2. How to float
Now that you’ve practiced and are comfortable with rhythmic breathing, you will move on to floating. The best way to swim is to let the water hold you and then move yourself through the water. A lot of people don’t swim that way. They swim to not sink. Lots of energy is wasted by them trying to stay afloat instead of moving forward.
Everyone can float. Don’t believe me? Stand in 4ft deep water. Slowly try to touch your toes. Your feet will come off the floor and you’ll float like a jelly fish. Floating doesn’t necessarily mean that your whole body is on top of the water. You could actually be floating in perfect balance a few inches below the water line. Then to get air you only need to move a little bit to breath.
Body balance
The body acts like a see saw in the water. You need to find the fulcrum point for your body.
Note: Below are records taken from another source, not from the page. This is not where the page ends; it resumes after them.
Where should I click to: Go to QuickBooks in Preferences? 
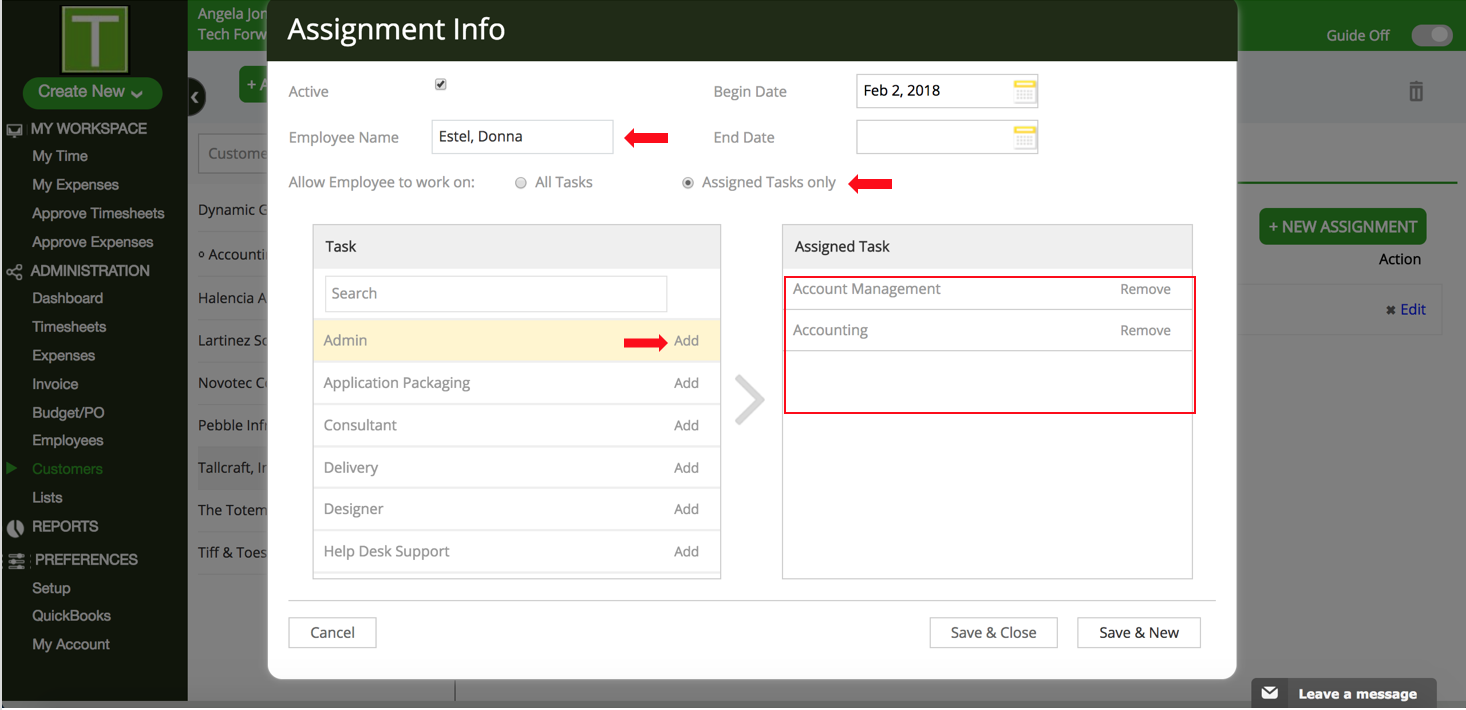pos(71,616)
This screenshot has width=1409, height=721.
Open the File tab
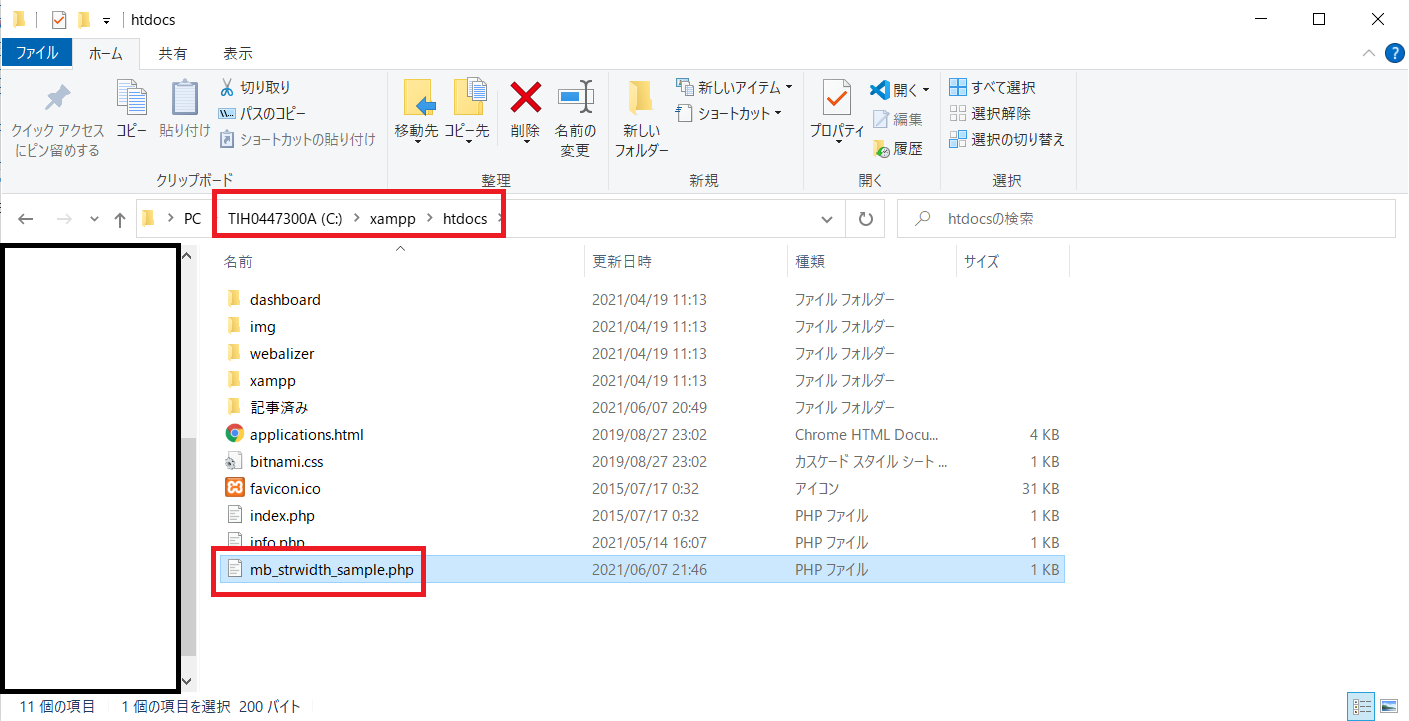pos(37,53)
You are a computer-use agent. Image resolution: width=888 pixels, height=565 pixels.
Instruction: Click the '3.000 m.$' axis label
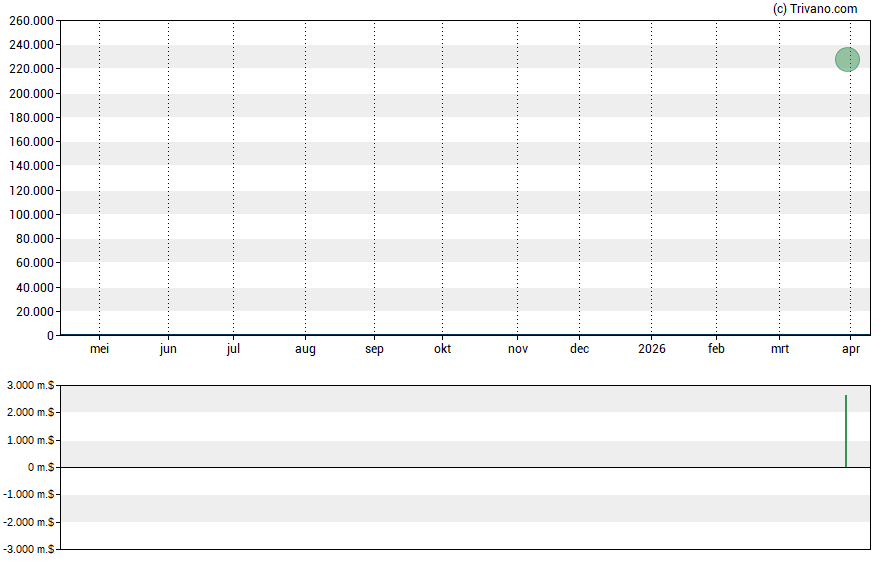[30, 385]
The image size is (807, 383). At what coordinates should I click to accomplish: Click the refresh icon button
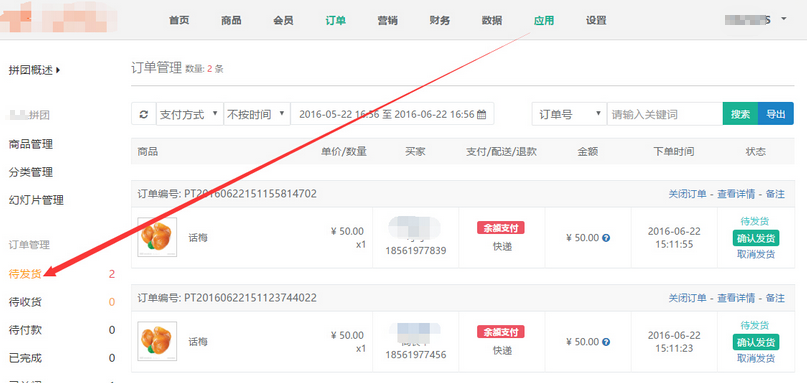point(144,114)
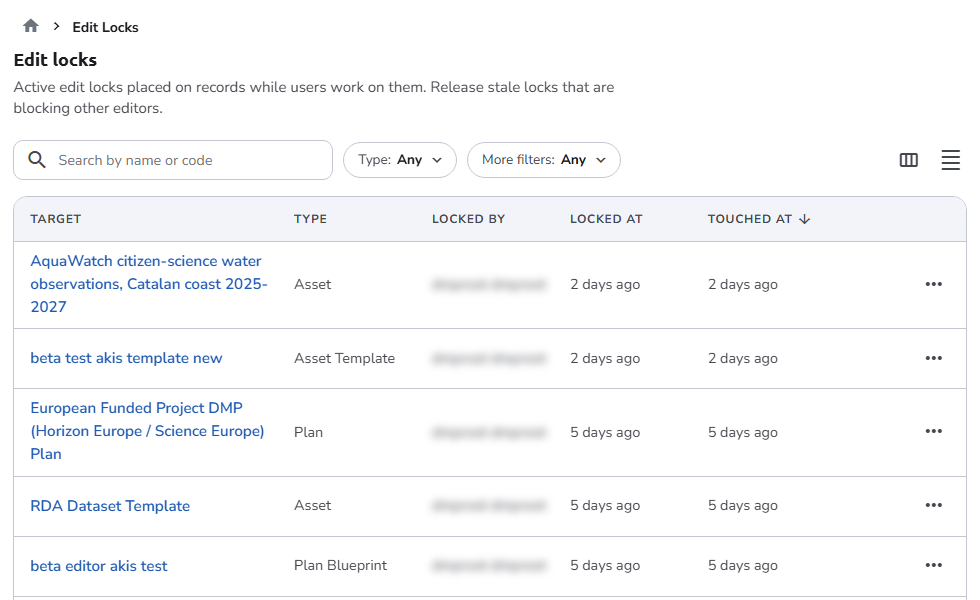Expand the Type filter dropdown
Screen dimensions: 980x600
click(400, 160)
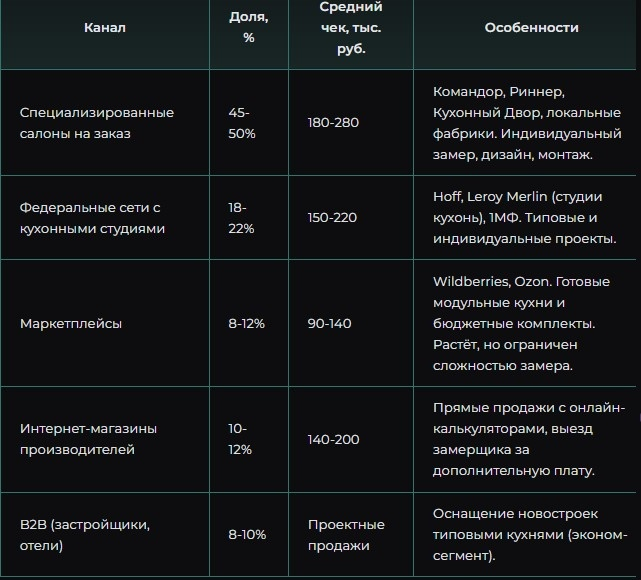This screenshot has height=580, width=641.
Task: Click the "Канал" column header
Action: (105, 28)
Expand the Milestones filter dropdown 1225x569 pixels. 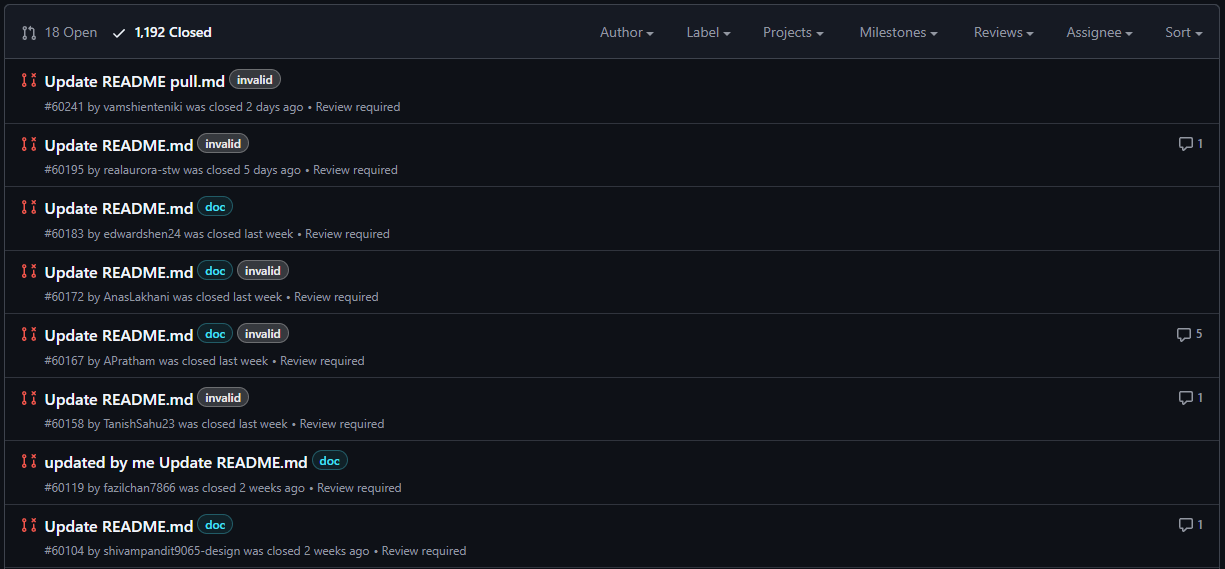coord(898,33)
For a lot of people, the fulcrum is right below the rib cage. Just like a see saw, if you put weight on one side it goes down and the other side goes up.
Float on your back
Gently lay back onto your back with your hands over head, letting the water support you. Image if you are stretched out like superman flying, except you’re on your back. You might want to hold your breath when first practicing this drill since you don’t know if your head will go under the water.
Try and relax, letting the water do what it wants. What happens to your body? Some people will float like this immediately. Others legs will sink. If your legs sink, you can do 2 things. First, you can add weight to your upper body. In order to that you can lift your head up while squeezing your shoulder blades together.
This allows your upper body to sink more, while causing your legs to come up (like a see saw). Second, you can move your leg position. Trying spreading your legs farther apart or you can bend your knees, bring your heels to your butt. The bend in the knees, essentially, makes your legs shorter. This reduces the leverage and weight on the bottom half of your body.
Float on your stomach
The see saw concept is the same whether you are on your stomach or back. Lay gently on the water face down in the superman position looking straight down into the pool, not forward. Try to be long and straight like an arrow. When first getting into superman position you might need to do a light flutter kick to help you get into position. Once you can float on you stomach, you can push off from the floor into a superman glide and see how long you can hold it.
While learning to float, you might want to hold your breath instead of exhaling in the water. This is just so that the air in your lungs will help you find the balance in the water quicker. Do this only until you get comfortable and relax.